Eğer Kürtler, PKK gerçekten de Ortadoğu coğrafyasındaki tüm Kürtlerin sorununu tek bir hamlede çözecek bir çözüm istiyorlarsa o zaman çok başka türlü davranmaları gerekiyor. Mesela çok daha önceden PYD’nin Türkiye ile birlikte yürümesi gerekirdi. Sıkıştığınız zaman Türkiye’yi yanınıza isteyecekseniz, sıkışmadan önce birlikte hareket etmeniz lazım. PKK-PYD bunu yapmadı, kendisine çok fazla güvendi, istediği gibi olmadı. Şimdi geri dönüp çözüm sürecini baltaladı.

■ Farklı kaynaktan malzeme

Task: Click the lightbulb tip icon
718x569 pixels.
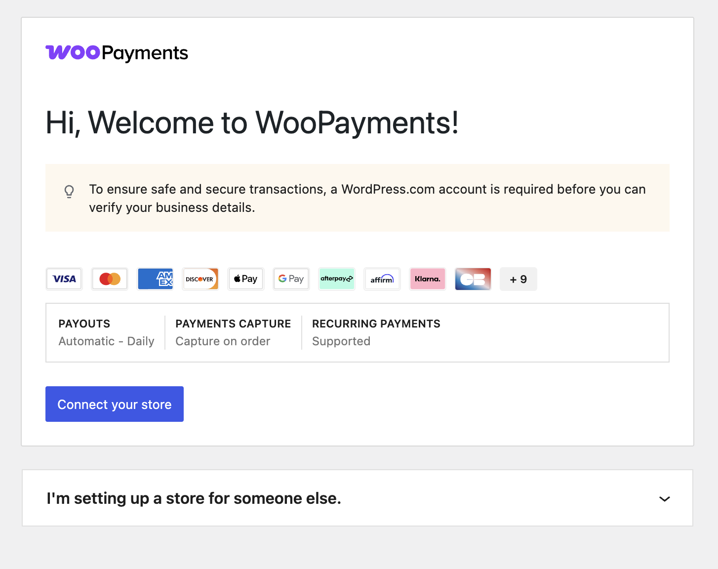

“HÜKÜMET SONUNA KADAR GİTMEYE HAZIR”
Bence Hükümet, sonuna kadar gitmeye hazır. Kürtler ve başkaları için de bundan daha iyi bir Hükümet bulma ihtimali yok. Kürt meselesinin her boyutuyla çözülmesine hazır olan, yeter ki şartlar olgunlaşsın diyen bir Hükümet var. Birkaç sene önce valilerin seçimle gelmesinden söz ediliyordu. Nereye kadar gidebileceğini hayal edebiliriz meselenin. Yeter ki Türkiyelilik üzerinden, bir bütünlük içinde ve Türkiye Cumhuriyeti’nin sınırları ve demokrasisi içinde çözümlere hazır olunsun. PKK’nın, anlaşılır nedenlerle, bu döneme yeteri kadar hazır olmaması durumu var.

Yorumlar kapatıldı.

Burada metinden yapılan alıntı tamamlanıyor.